**TASK DETAILS**: Within the entries below, the lines from the one with "Switch to スケジュール" through the one with "Open 地区列表 menu" are to be set down exactly, both ends kept.

**DATA UNDER STUDY**:
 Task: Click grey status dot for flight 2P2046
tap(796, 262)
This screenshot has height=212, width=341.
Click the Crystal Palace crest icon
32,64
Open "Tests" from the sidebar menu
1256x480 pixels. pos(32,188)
==
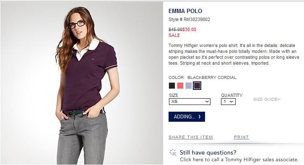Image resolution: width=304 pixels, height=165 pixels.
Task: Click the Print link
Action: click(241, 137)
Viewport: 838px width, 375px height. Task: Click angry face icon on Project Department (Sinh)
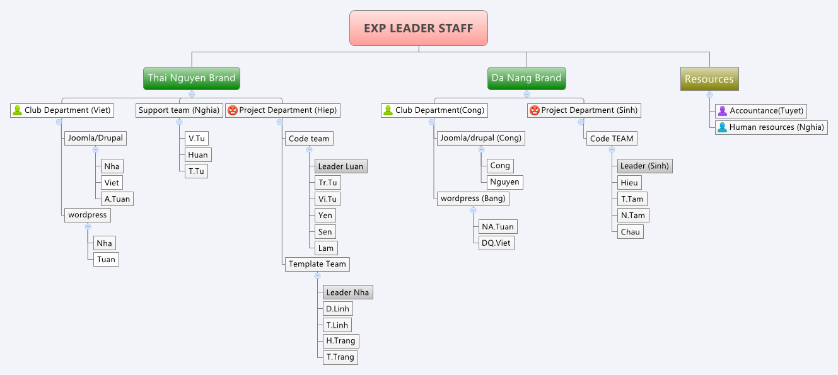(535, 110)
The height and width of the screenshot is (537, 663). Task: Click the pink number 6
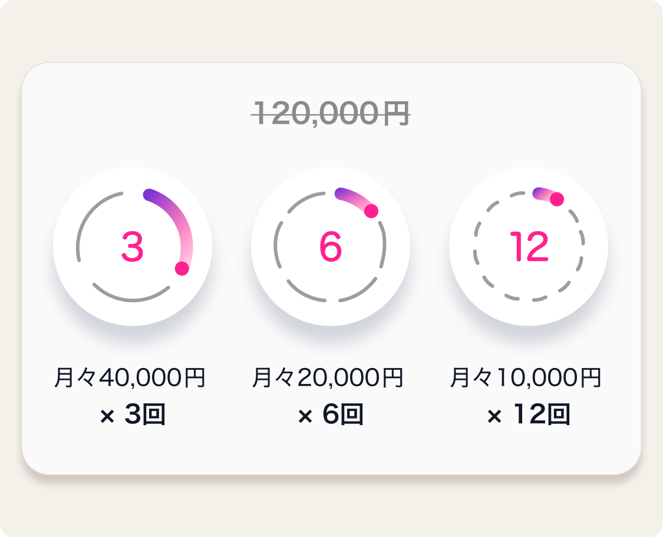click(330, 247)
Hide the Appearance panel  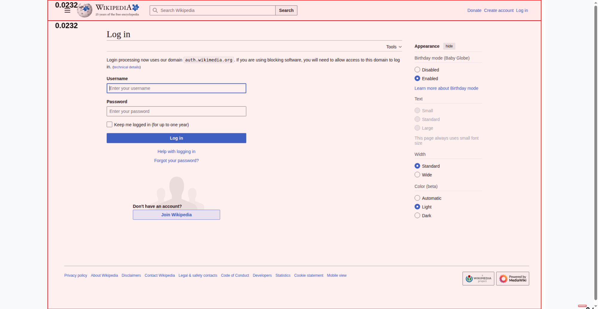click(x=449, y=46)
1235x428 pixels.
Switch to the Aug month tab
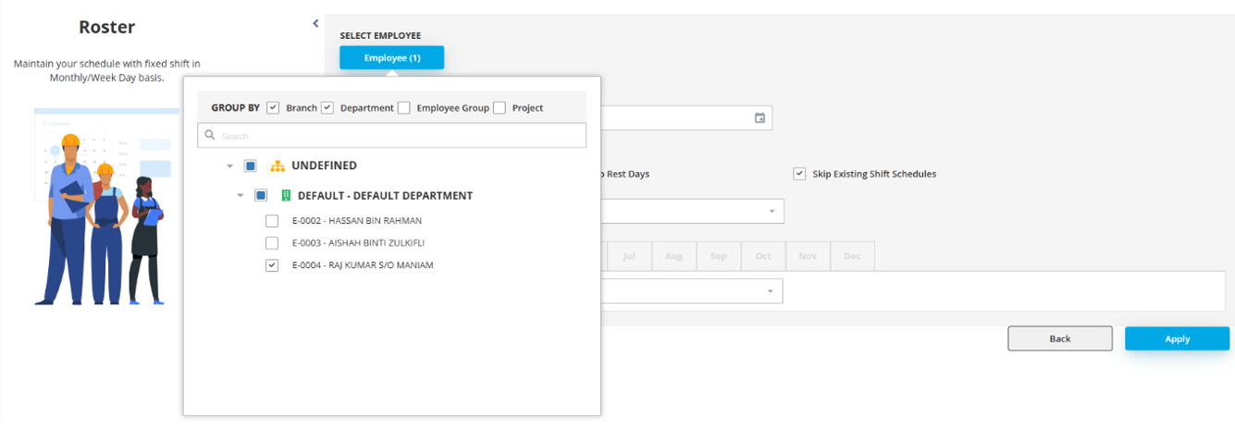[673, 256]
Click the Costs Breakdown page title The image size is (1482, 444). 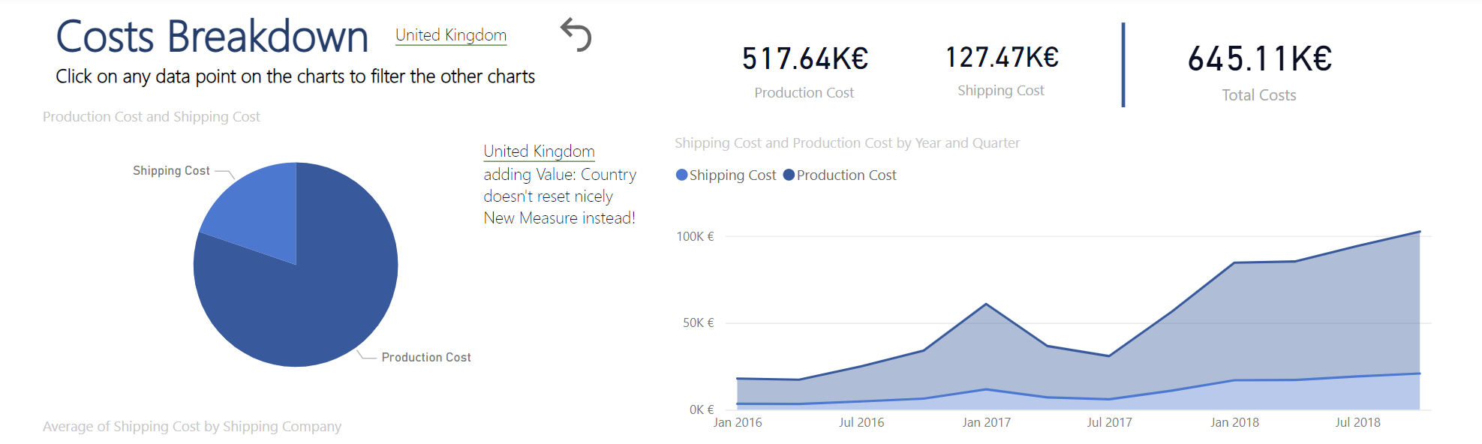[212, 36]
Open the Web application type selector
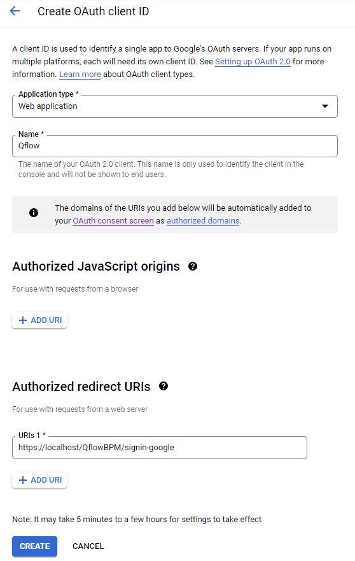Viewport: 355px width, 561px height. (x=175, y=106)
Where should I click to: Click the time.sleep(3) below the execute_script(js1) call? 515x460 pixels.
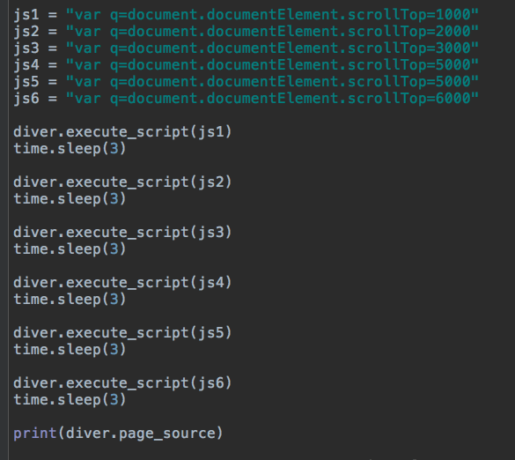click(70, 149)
* * *
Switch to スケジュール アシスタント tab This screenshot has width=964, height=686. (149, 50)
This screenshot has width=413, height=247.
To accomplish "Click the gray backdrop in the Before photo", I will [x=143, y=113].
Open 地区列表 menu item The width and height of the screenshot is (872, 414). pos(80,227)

**ANSWER SPACE**:
Switch to スケジュール アシスタント tab This screenshot has width=964, height=686. (149, 50)
This screenshot has width=413, height=247.
To accomplish "Click the gray backdrop in the Before photo", I will [x=143, y=113].
Open 地区列表 menu item The width and height of the screenshot is (872, 414). pos(80,227)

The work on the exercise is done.